Vondelpark’s existence has differed greatly from many other new bands that have emerged in recent years. The uncompromising approach and love for making music has caused an organic growth for Lewis Rainsbury, Alex Bailey and Matt Law, which has ultimately paid dividends for the group. Their progression can be heard throughout their releases, the sound that characterised their first EP ‘Sauna’ has been nurtured and evolved into something more intricate.
Their debut album ‘Seabed’ was not formed in the deep, dark, depths of the ocean, but instead in Lewis and Bailey’s South London flat, which has developed from the initial clusters of DIY set ups to more of a home studio. When we chat to Lewis he is joined by Bailey in a coffee shop near their flat, in London. We ask about the anticipation for their debut album to which Lewis replies, “Yeah we are very excited, aren’t we Bailey? He doesn’t look very excited at this precise moment, but we are excited.” He speaks cooly, with the same relaxed tone that the music on ‘Seabed’ manages to induce with its dreamlike state.
It is the maturity of the creators that shines through on ‘Seabed’ that is staggering. The rush not to release their debut album has been complemented by this effort rich with textures that is very much an album in a truest sense of the word. It is a collection of songs that have to be listened to in their entirety to get full effect. “I think personally it’s more of a body of work,” Lewis explains. “I didn’t really try to make a single when I made the record. It’s more of a mood, just like our EPs we tried to capture a mood at the time that we were making it.”
The band’s mood influenced the album’s title; Riverbed may seem to be more appropriate for a band based just south of the River Thames, but Lewis tells us the reasoning: “We have a really strange way of putting out music, so we thought we would try and describe it, underwater sideways popped when we finished the album.” So ‘Seabed’ was born. “We also felt that we sort of didn’t exist in London as a project or as people for a bit,” Lewis adds. “We were in our own bubble keeping ourselves to ourselves. Like aliens or deep sea fish.”

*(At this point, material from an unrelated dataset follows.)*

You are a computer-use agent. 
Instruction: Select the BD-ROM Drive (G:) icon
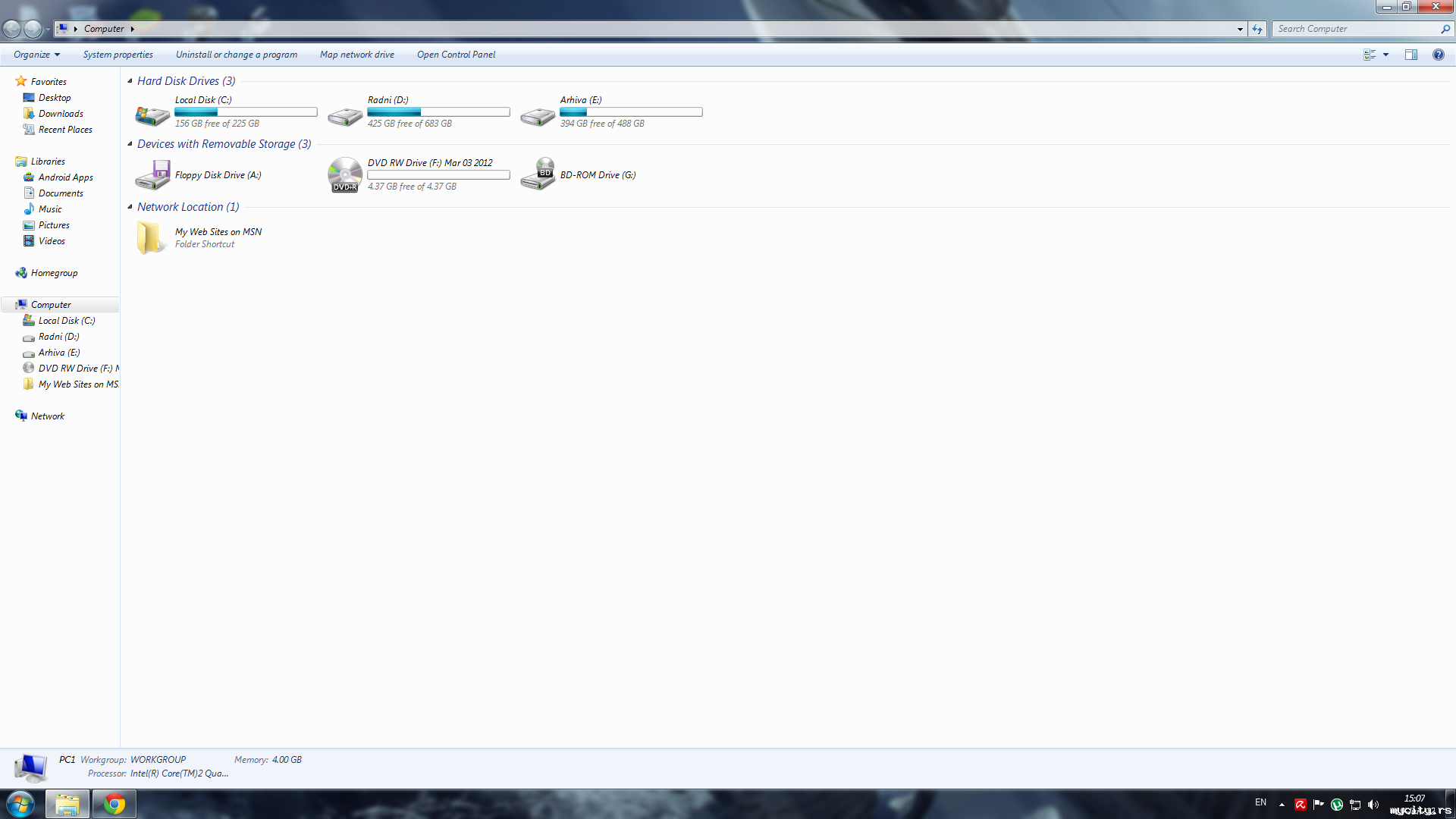coord(538,175)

The bubble Vondelpark created is very much contagious. As a listener you quickly inhabit their world due to the immersive layers of sound, which can be credited to the production of the album. This is another element of creating music that is of up most importance to the trio. His studies in music production and sound art has allowed Lewis to “understand the influence a producer has.” He explains to us that “the fact that it is self-produced means that you can keep it close to the idea that you originally have.” Lewis is very much a musician that likes to be in full control, as well as having an eye for detail that explains the intensity of Vondelpark’s music. “I am genuinely obsessed with making tracks so I pay attention to detail. It is just an obsession that hopefully translates into the music to make people pay attention but it wasn’t intentional.” At this point you may think that the group’s main man is a control freak; we think he is more of a perfectionist, but Lewis remains a lot more modest. “It is a hard thing to achieve perfection. I don’t think the record is perfect, but it is the best we could have done with the time that we had to do it.”
Vondelpark’s debut album ‘Seabed’ is out now via R&S.